Alphabet just reported earnings—Here's what four experts say to watch now

Google parent Alphabet fell on Tuesday after missing quarterly revenue estimates.

Here's what four experts are watching now.

Charles Bobrinskoy, vice chairman at Ariel Investments, says this is a company you can bet on.

"This is not Tesla. This is not smoke and mirrors. This is a very good business with operating cash flow that's getting better. Those 20% margins are a lot better than a lot of advertising agencies. So, this is one I would not get in the way of. Some of these I think are destined to fall. This is a very real business, growing in a lot of different ways with more disclosure that we of course love. I would not get in the way of this."

Jeff Saut, chief investment strategist at Capital Wealth Planning, is taking well-known investor Peter Lynch's advice.

"In terms of Google, I've been bullish on Google since it became public. In fact in my presentations at public seminars I asked the people, 'How many of you used Google before it became public?' And all the hands go up, and I said, 'Why didn't you buy the stock?' I mean that's pure Peter Lynch stuff there. And I think Google's got a great business model, and I think it's a great company."

Ali Mogharabi, Morningstar analyst, says there was a mix of good and bad in this quarterly report.

"We think both results were pretty positive. The traffic acquisition costs have stayed around 22% of overall ad revenue consistently for the last four quarters, so they're no longer facing that pressure. However, we do recommend focusing a little bit more on the ad revenues, which came in below consensus, below estimates. And we think that there are a variety of reasons why the ad revenues have been impacted — one is probably the impact of [general data protection regulation] on these ad revenues."

Brent Thill, managing director and senior analyst at Jefferies, says the company is becoming more transparent.

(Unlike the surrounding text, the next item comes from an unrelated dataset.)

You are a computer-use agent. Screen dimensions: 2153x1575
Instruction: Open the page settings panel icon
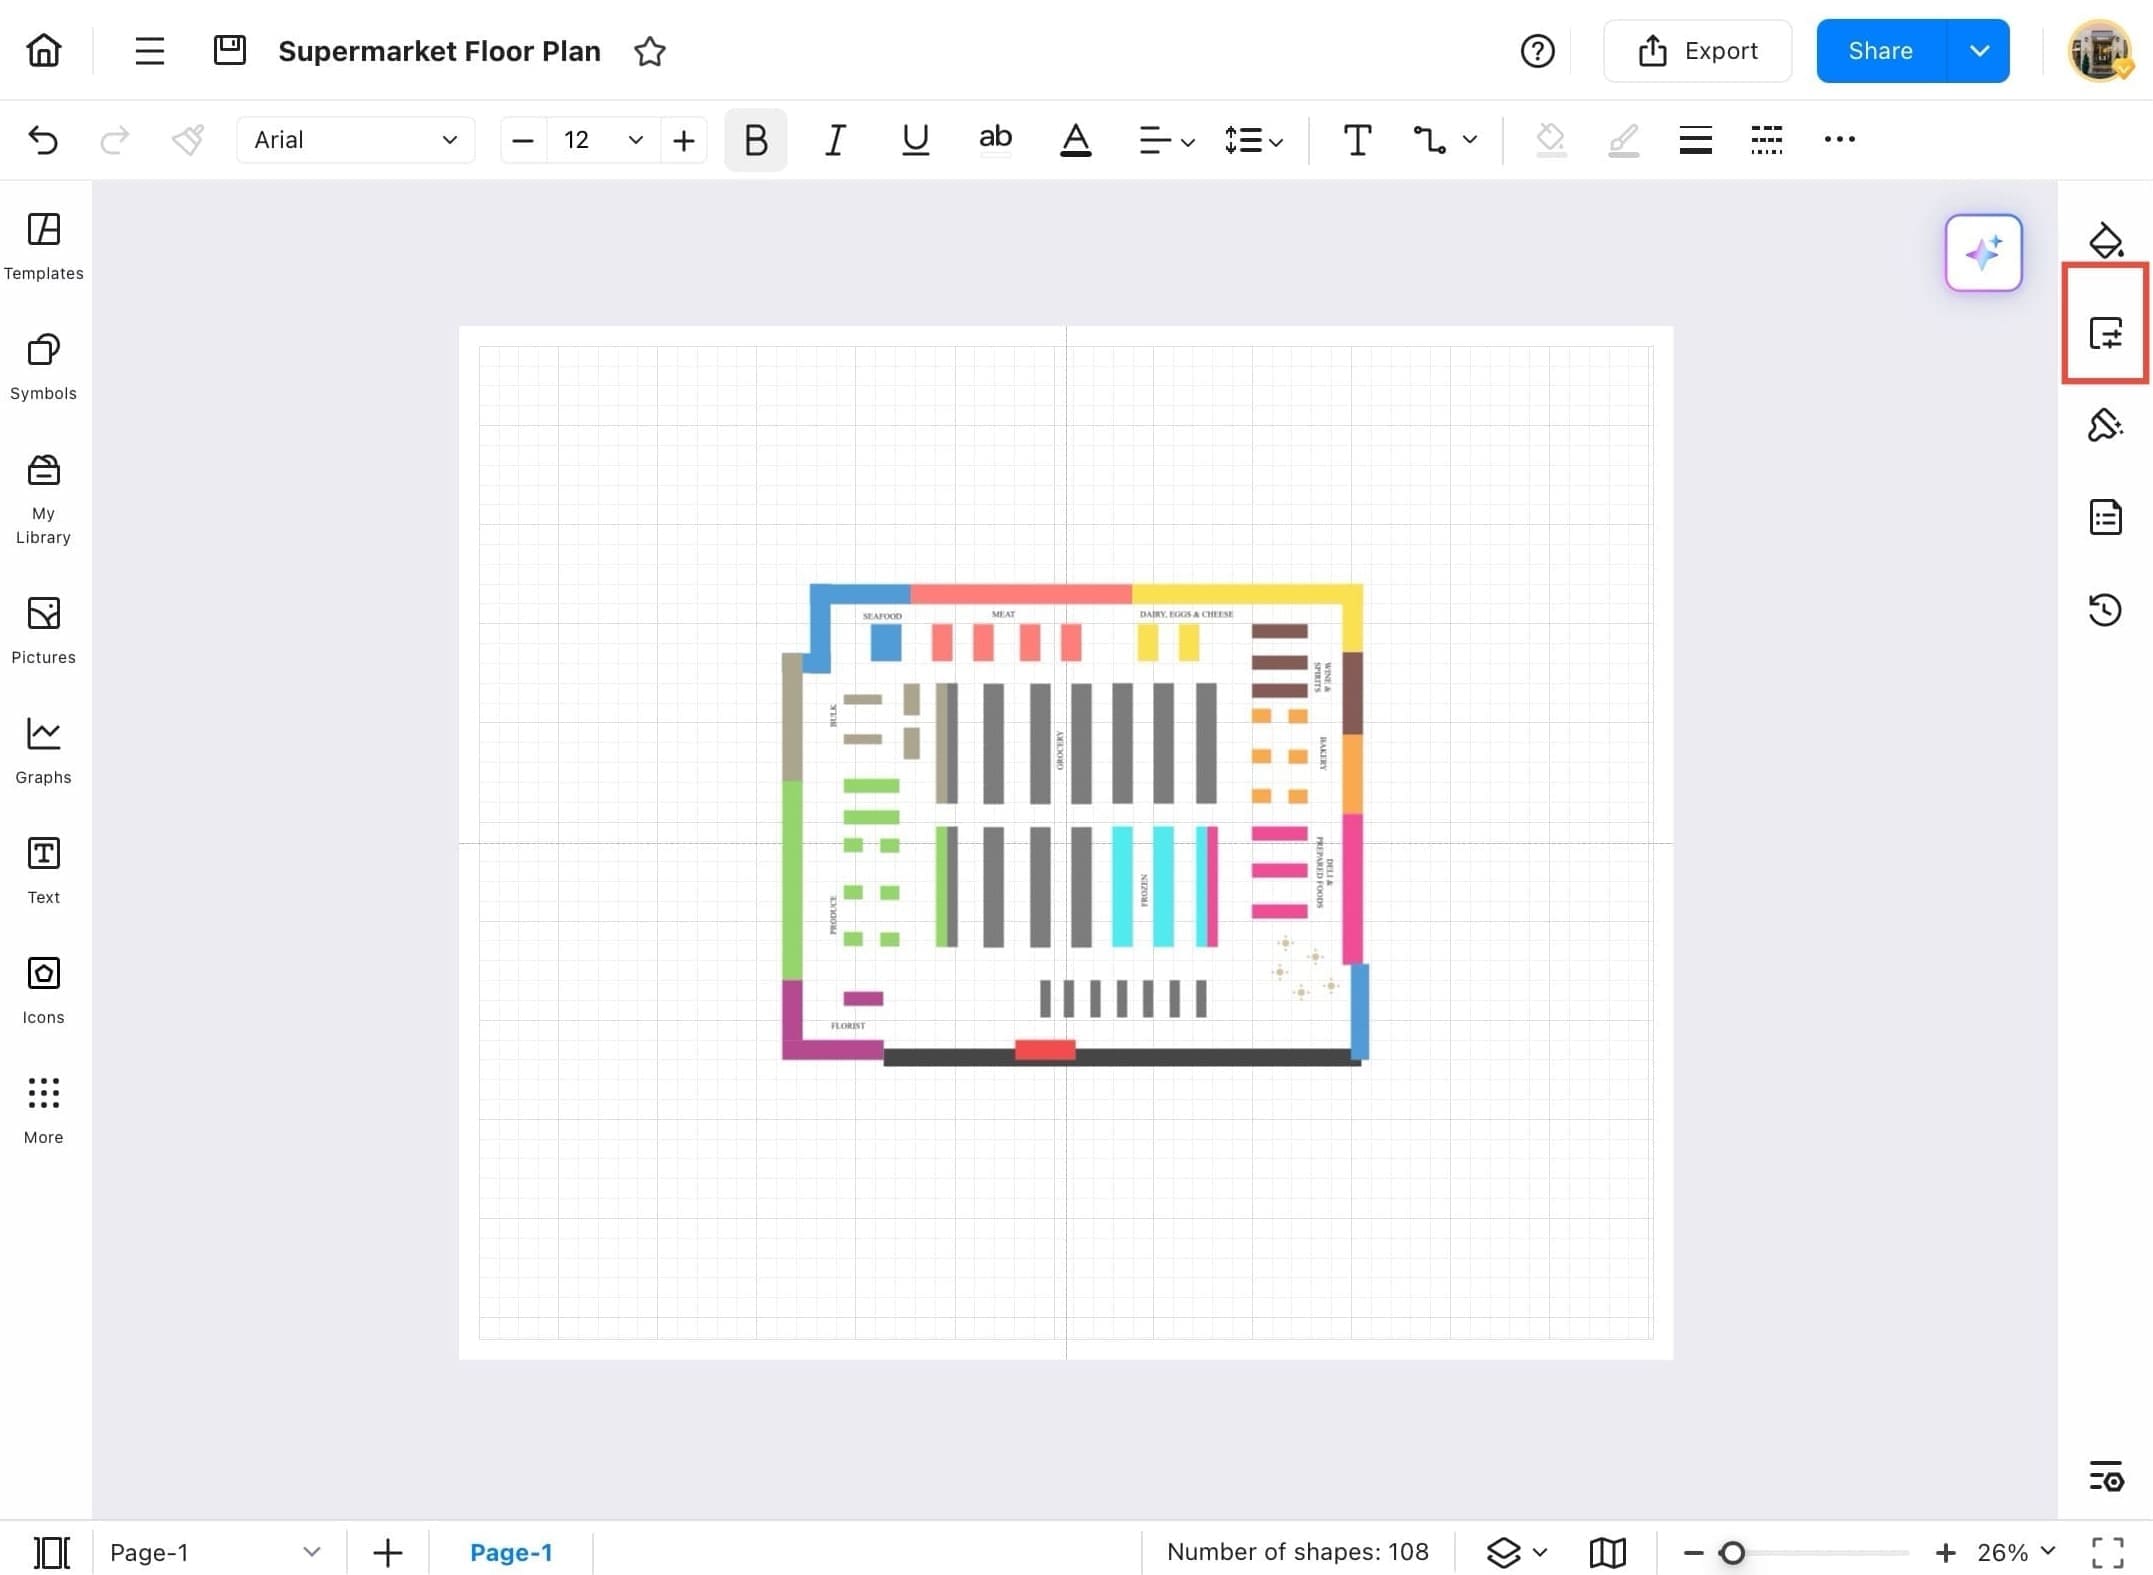pyautogui.click(x=2105, y=333)
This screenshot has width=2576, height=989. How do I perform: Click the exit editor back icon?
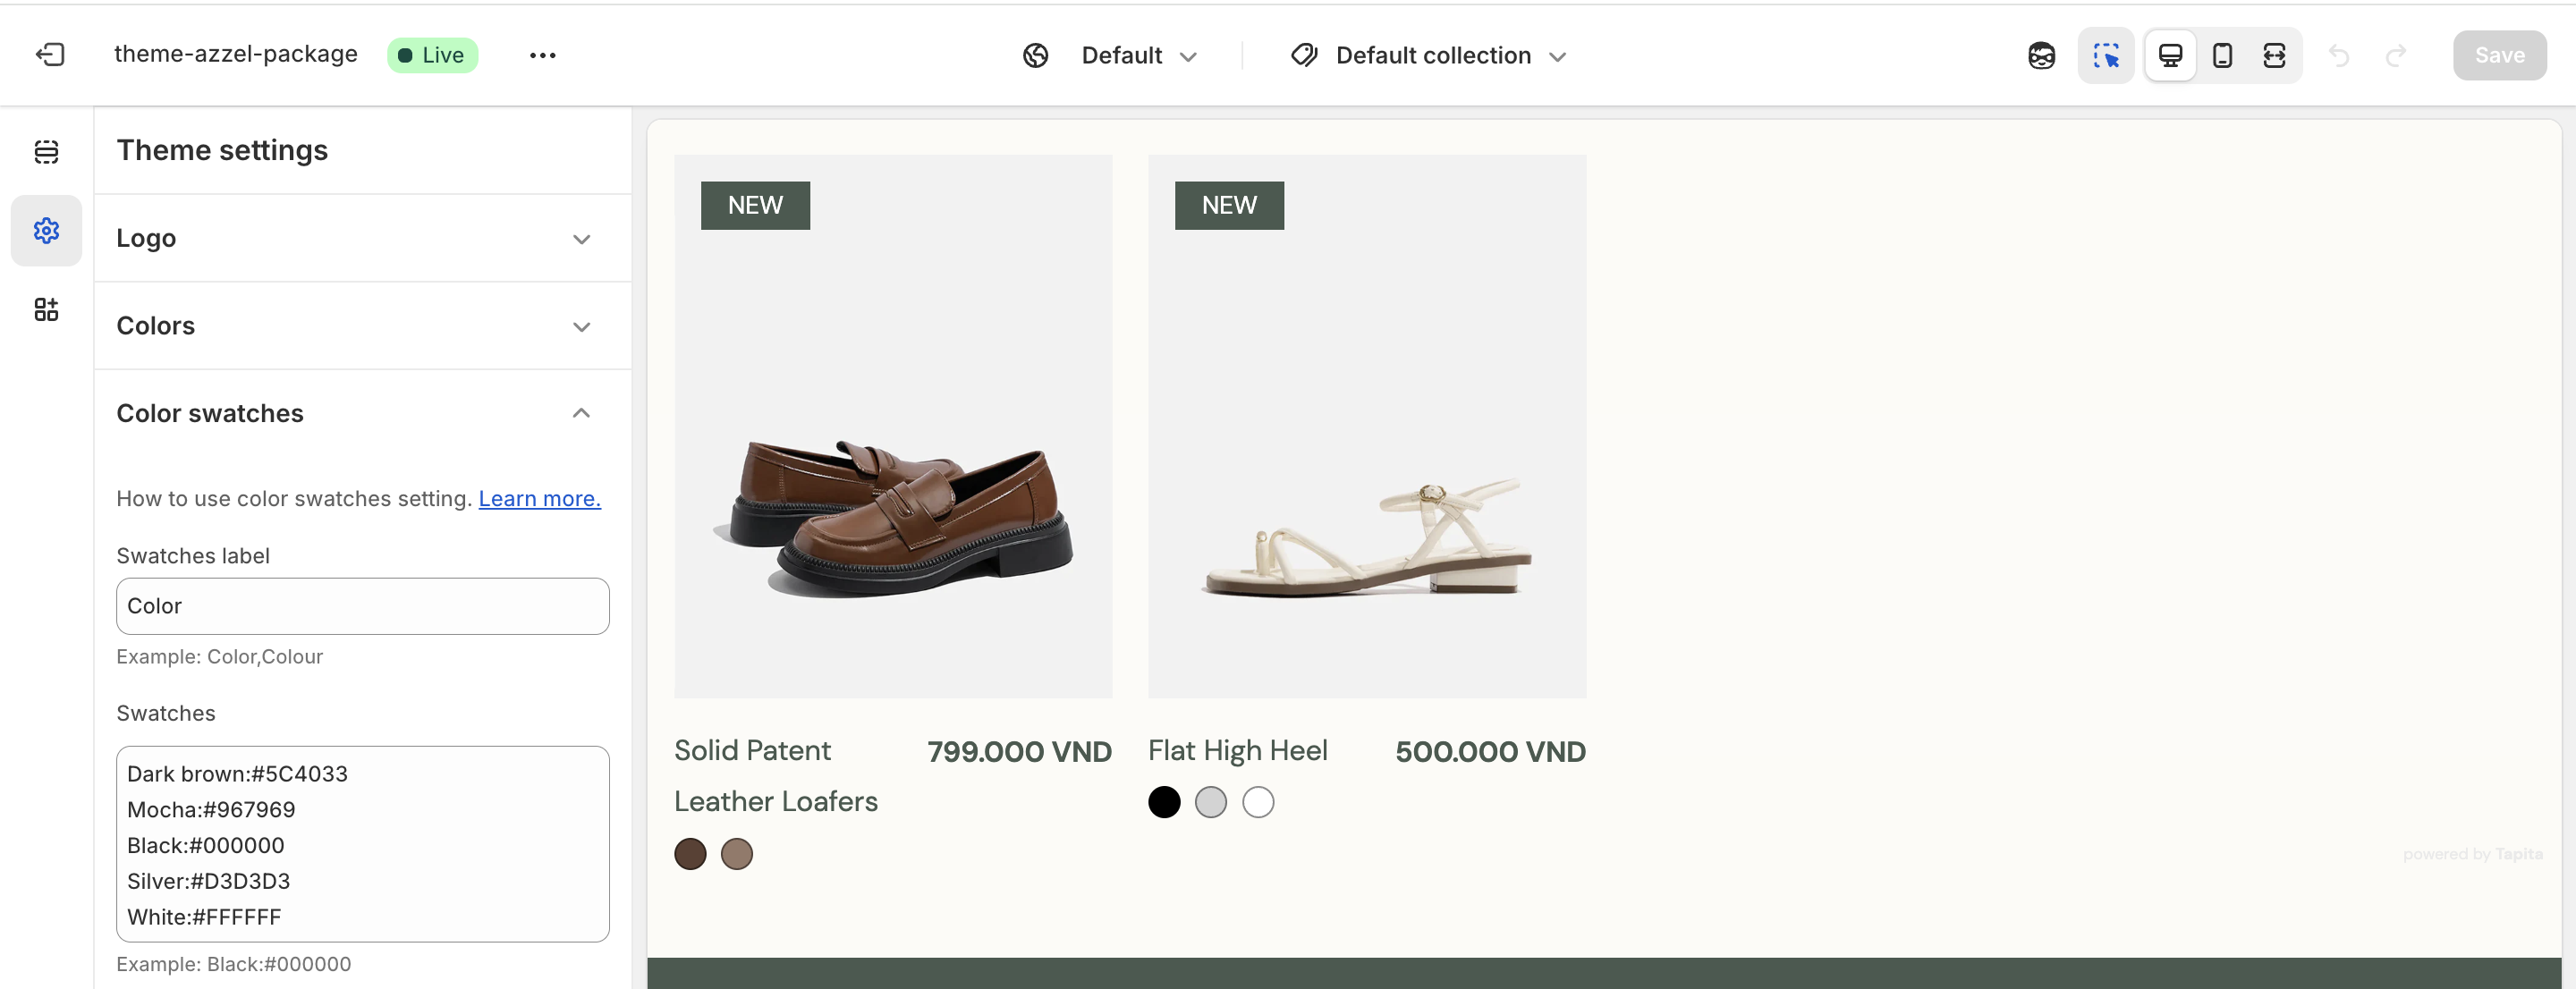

"They added transparency. The stock would be lower given the revenue miss if they didn't have more transparency, and this has been the single biggest thing tech investors have been pushing Google for. ... They bought $7 billion of stock back. It's been their largest buyback ever. They've $20 billion left now on the buyback plan. There's inches now — not gaining miles but inches — of becoming more shareholder-friendly. We think that is a very good thing for a stock that trades at 11 times EBITDA."